PeaceHealth Sacred Heart Medical Center at RiverBend in Oregon and other PeaceHealth sites also accepted National Guard aid. In late August and throughout September, the guard helped with data entry, clerical work, food tray delivery, bed cleaning, supply chain and other tasks, to support overwhelmed hospital staff.
Two Saint Alphonsus Health System hospitals in Oregon added a total of 13 National Guard to their staff. The system's hospitals in Idaho got 64 state-allocated contract workers through Federal Emergency Management Agency funding.
CommonSpirit Health's CHI Memorial in Chattanooga, Tennessee, in early September welcomed nine men and women from the Tennessee Air and Army National Guard to work in the hospital's monoclonal antibody injection clinic. The group was to provide administrative and clinical support in the clinic for at least two weeks.
In early August, Louisiana's Our Lady of the Lake Regional Medical Center accepted the assistance of a 33-member Disaster Medical Assistance Team from the U.S. Department of Health and Human Services to lighten the load on strained hospital staff members. The HHS team, which included physicians, midlevel providers, nurses, paramedics, a respiratory therapist, pharmacists and administrative support specialists, provided assistance to COVID units at the hospital and helped with admissions. This team also enabled the hospital to open an additional intensive care unit.
The HHS team has been replaced by a medical team provided by the U.S. Department of Defense.
Dollars and cents
Providence St. Joseph Health is addressing the staffing challenge from a system level in part through a $220 million fund announced in early September. The money will cover a $1,000 "recognition bonus" for its 120,000 associates. It also will enable the system to recruit to rapidly fill 17,000 job openings at Providence sites. The system will use some of the dollars for referral bonuses for employees who recruit job candidates for vacancies.

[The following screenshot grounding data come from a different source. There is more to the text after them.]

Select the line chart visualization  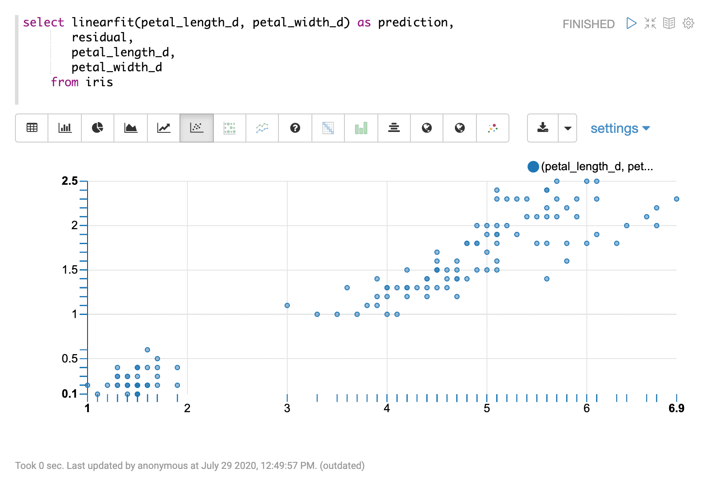(163, 128)
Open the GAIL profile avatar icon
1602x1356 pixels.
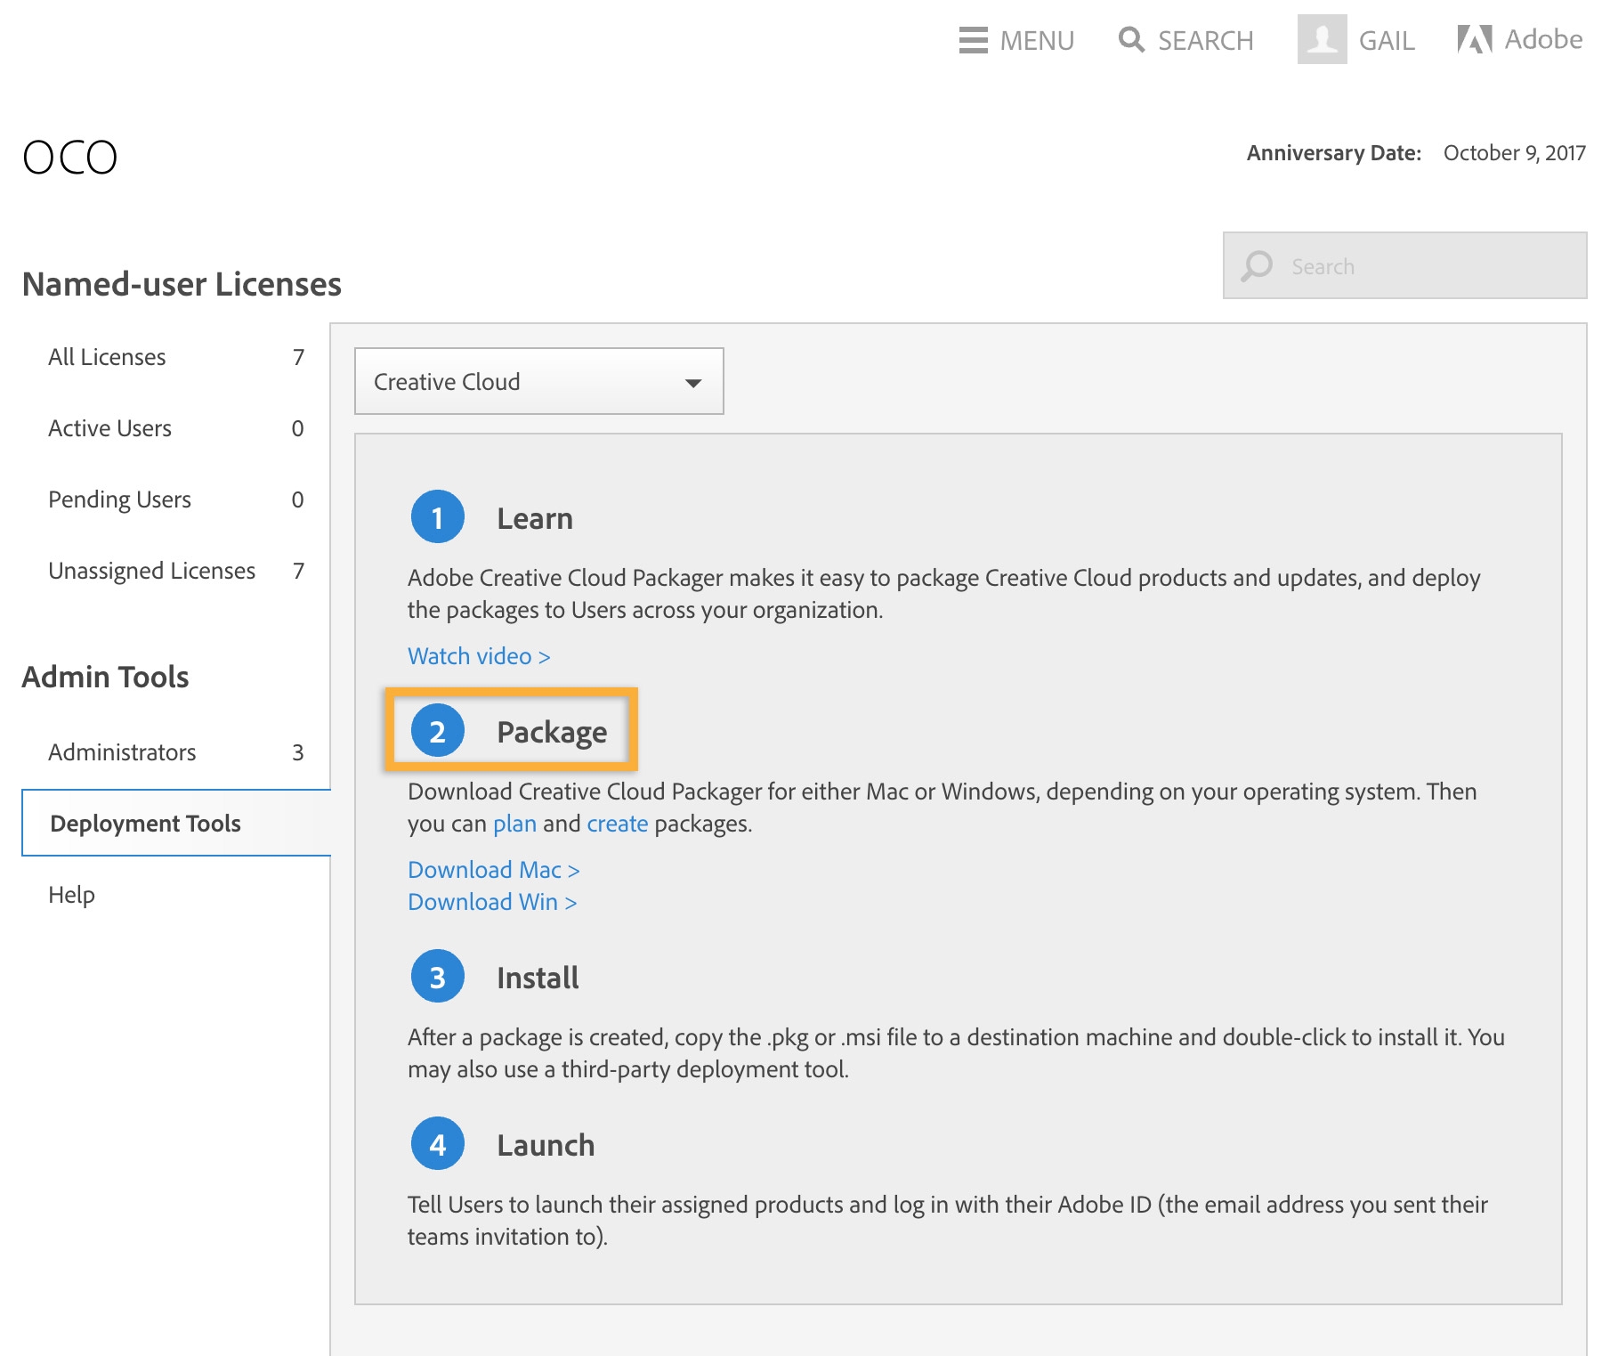(x=1321, y=39)
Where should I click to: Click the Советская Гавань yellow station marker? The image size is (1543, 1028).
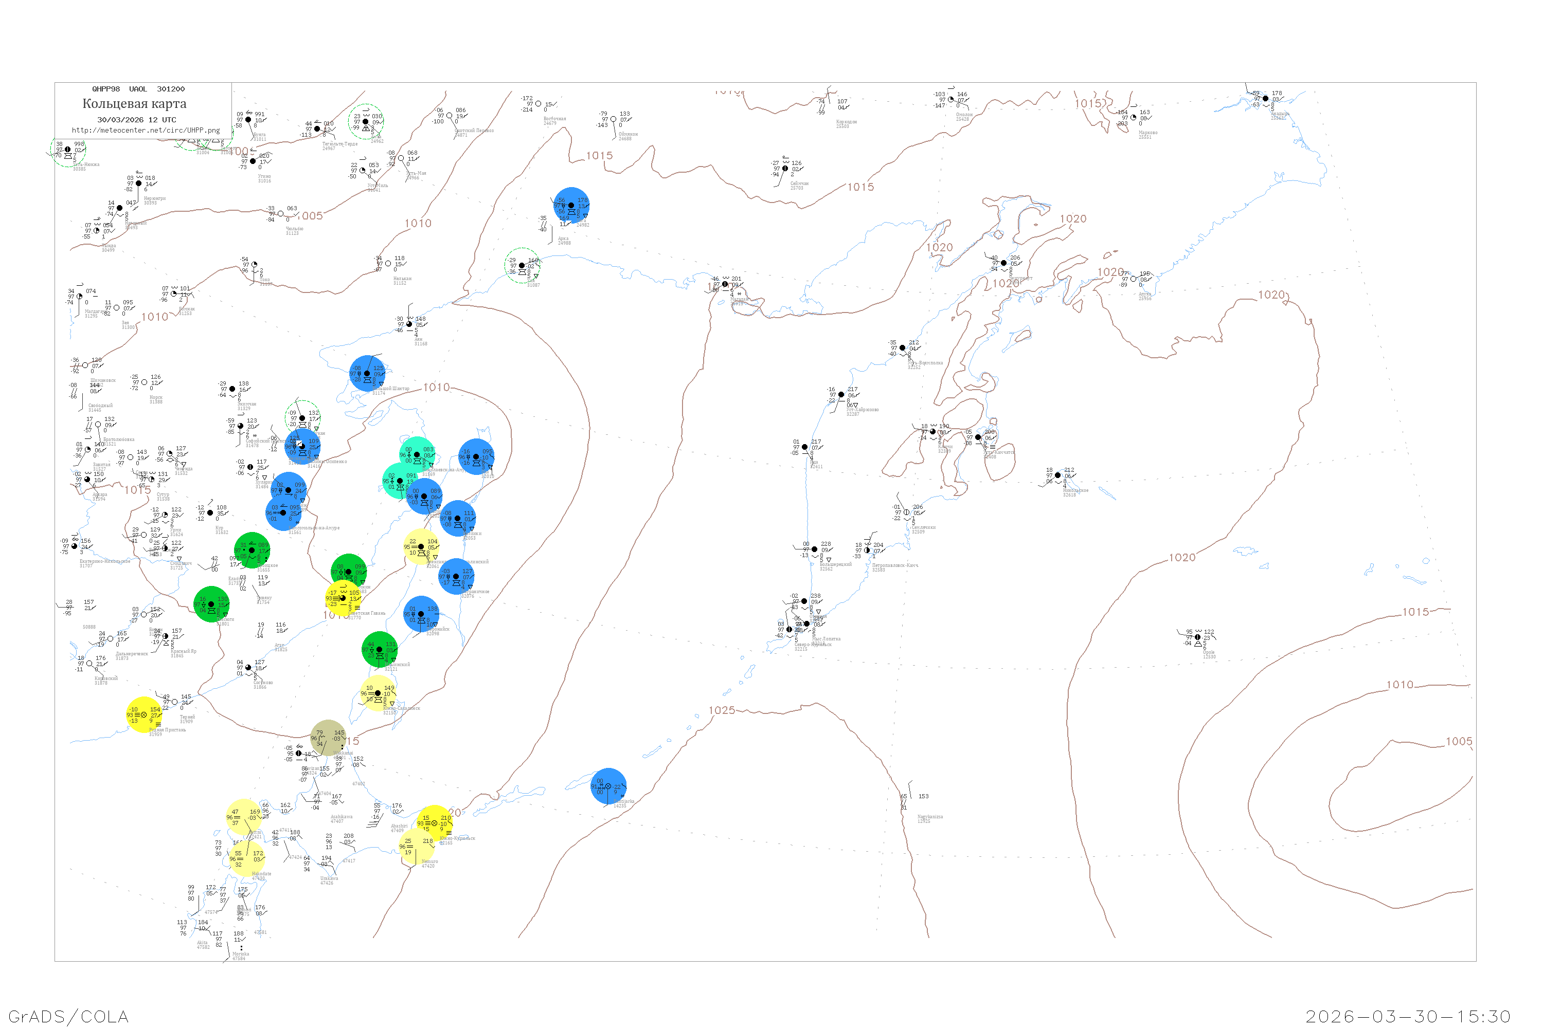point(342,598)
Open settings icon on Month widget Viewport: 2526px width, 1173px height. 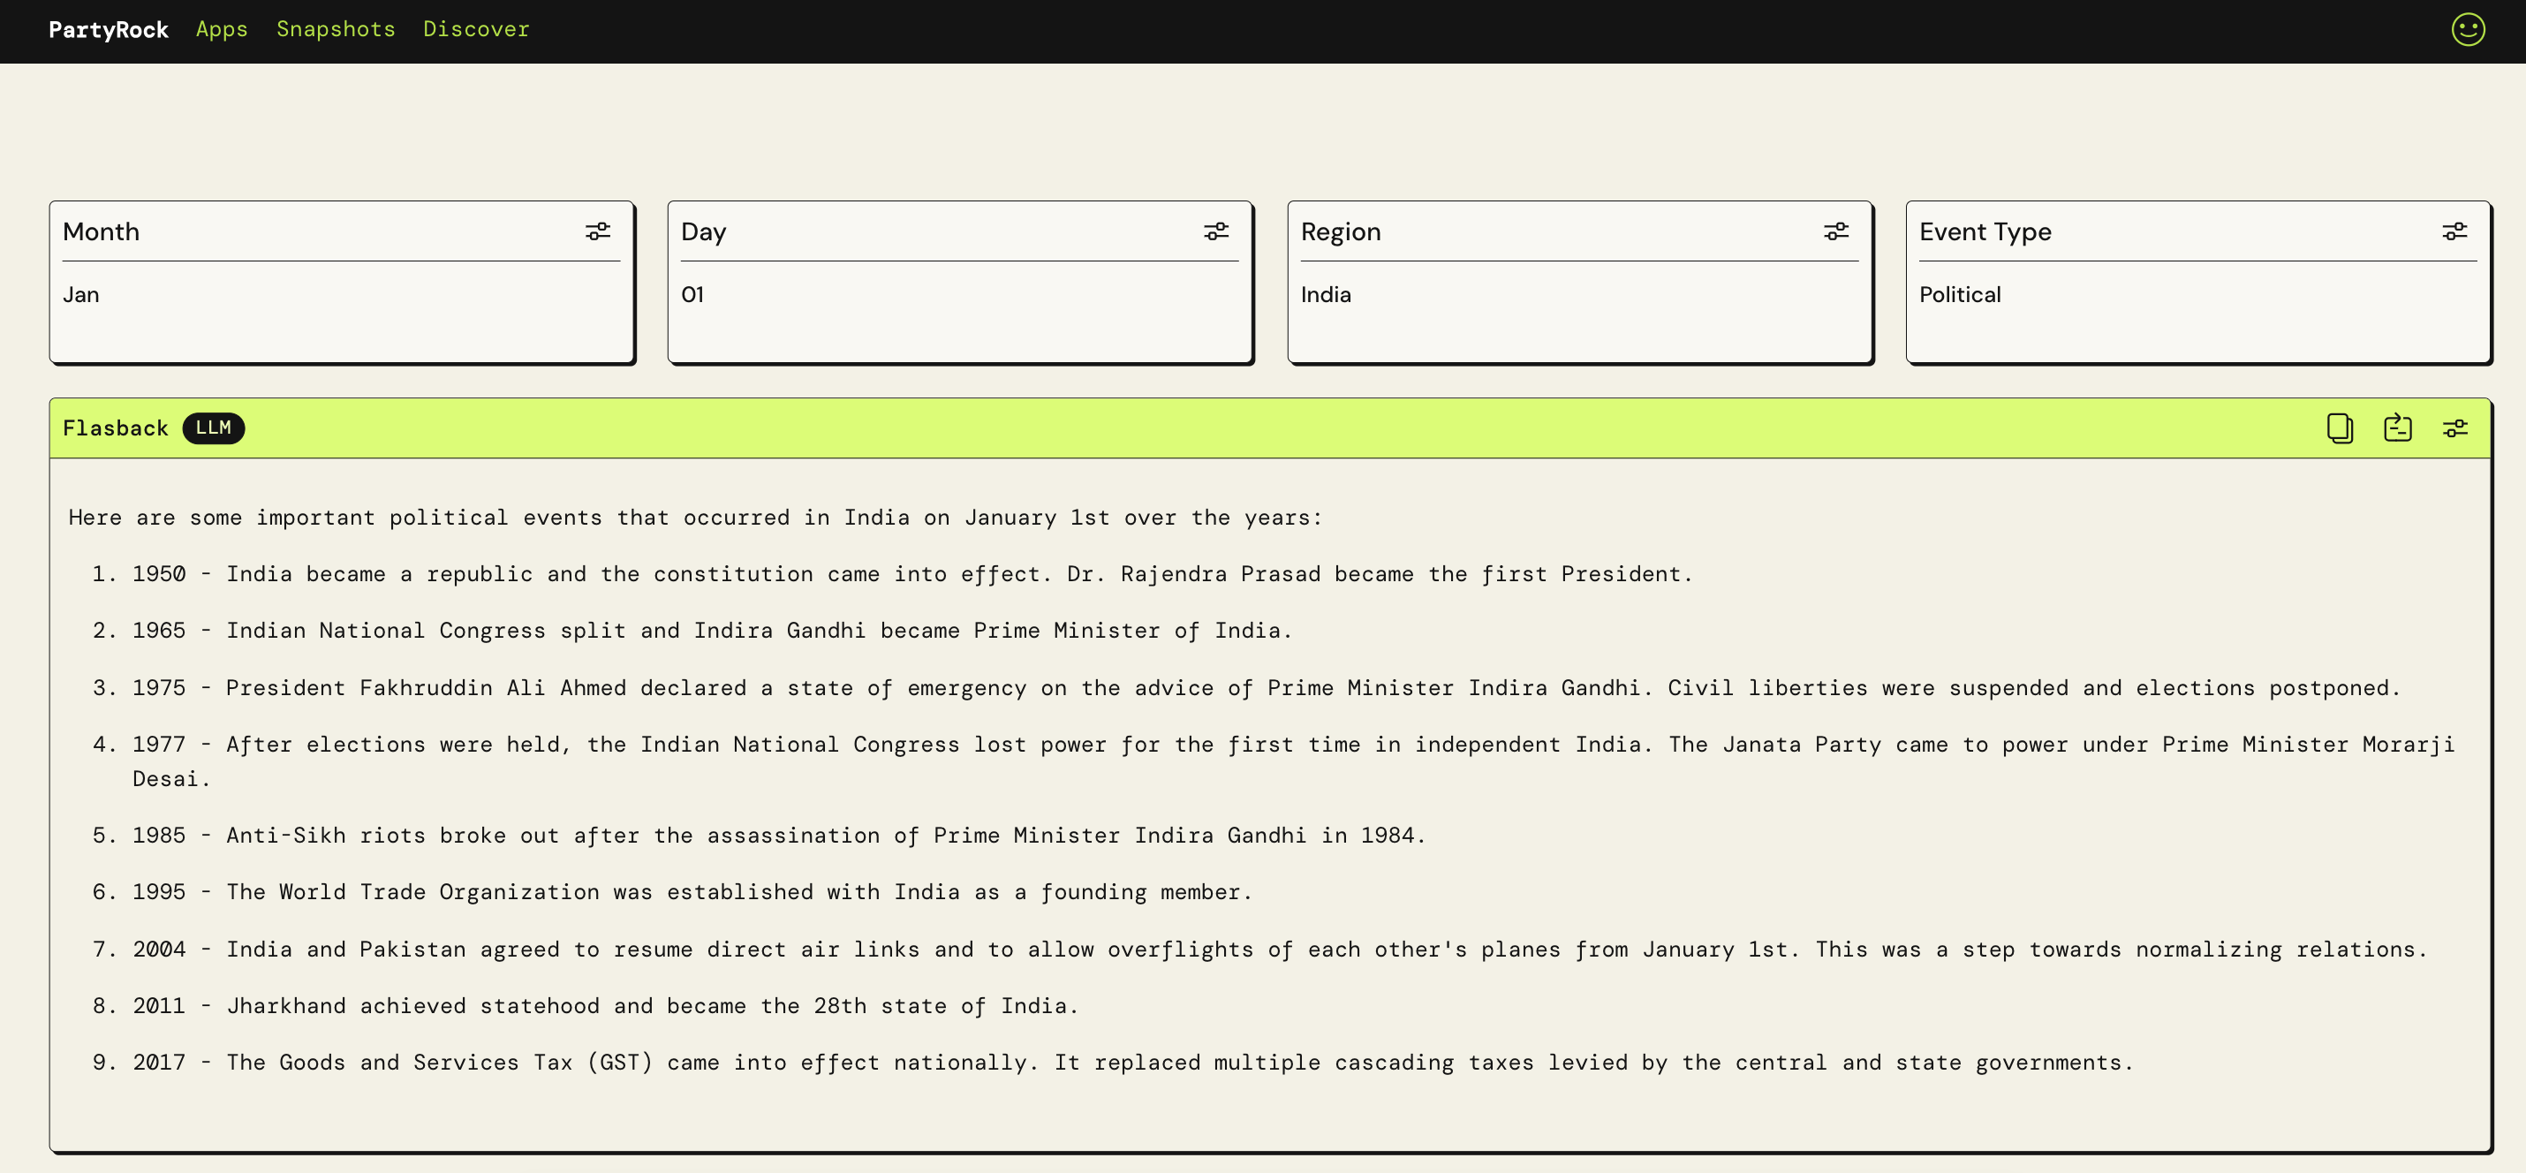tap(597, 231)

Some hospitals will get help from new state funding initiatives. For example, the Idaho Department of Health and Welfare has announced hospitals can apply for funding of $1,000 per licensed bed to shore up staffing. And the Arizona Department of Health Services is allotting $60 million to health care facilities in the state, primarily to address staffing problems.
Competitive pressures
Jerry Carley is president and chief executive of the Benedictine long-term care system, which operates primarily in the Upper Midwest. In the regions Benedictine serves, hospitals are rapidly raising staff pay to address workforce shortages. But long-term care sites do not have the same access to capital to keep their pay scales competitive and are losing staff to acute care facilities, Carley said. The problem has become so severe that sometimes hospitals are unable to discharge patients to nursing homes for short-term rehab because the nursing homes do not have the staff to care for them.
Carley said that in his three decades in long-term care, "I've never seen staffing issues like this."